# Records for this task
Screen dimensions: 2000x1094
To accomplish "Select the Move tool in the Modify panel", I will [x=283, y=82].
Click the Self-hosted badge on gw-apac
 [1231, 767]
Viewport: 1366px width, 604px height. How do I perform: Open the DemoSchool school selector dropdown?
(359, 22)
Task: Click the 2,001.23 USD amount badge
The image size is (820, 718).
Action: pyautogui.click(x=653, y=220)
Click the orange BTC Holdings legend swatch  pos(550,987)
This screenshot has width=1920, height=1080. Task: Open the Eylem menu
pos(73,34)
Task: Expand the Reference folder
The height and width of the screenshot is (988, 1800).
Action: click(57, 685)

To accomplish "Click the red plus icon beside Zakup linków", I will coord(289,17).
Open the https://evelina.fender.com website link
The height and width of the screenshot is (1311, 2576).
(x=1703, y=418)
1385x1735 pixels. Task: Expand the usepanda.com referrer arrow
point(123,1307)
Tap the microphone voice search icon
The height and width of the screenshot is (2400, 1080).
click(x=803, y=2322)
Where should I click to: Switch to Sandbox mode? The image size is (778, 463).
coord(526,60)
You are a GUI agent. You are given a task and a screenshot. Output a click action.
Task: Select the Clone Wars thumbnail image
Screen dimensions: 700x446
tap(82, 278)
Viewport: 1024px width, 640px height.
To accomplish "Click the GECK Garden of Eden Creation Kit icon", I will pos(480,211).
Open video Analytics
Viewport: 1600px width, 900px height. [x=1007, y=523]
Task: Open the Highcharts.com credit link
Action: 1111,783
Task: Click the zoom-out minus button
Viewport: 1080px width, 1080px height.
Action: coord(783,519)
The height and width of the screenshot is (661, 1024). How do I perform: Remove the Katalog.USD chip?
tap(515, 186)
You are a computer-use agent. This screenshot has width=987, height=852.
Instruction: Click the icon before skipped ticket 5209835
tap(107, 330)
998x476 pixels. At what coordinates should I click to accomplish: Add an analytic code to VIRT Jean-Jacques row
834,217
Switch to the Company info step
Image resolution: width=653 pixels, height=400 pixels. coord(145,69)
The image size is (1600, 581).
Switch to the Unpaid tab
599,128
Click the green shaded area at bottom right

# Given instruction
Which lines in the entries above contain the string "width"? Gather each of those lines in full.

# Solution
Viewport: 1366px width, 604px height. How do I perform: Open the DemoSchool school selector dropdown?
This screenshot has width=1920, height=1080. Task: Open the Eylem menu
The height and width of the screenshot is (988, 1800).
The height and width of the screenshot is (1311, 2576).
The height and width of the screenshot is (2400, 1080).
Viewport: 1024px width, 640px height.
Viewport: 1600px width, 900px height. [x=1007, y=523]
Viewport: 1080px width, 1080px height.
The height and width of the screenshot is (661, 1024). How do I perform: Remove the Katalog.USD chip?
You are a computer-use agent. This screenshot has width=987, height=852.
Image resolution: width=653 pixels, height=400 pixels. coord(145,69)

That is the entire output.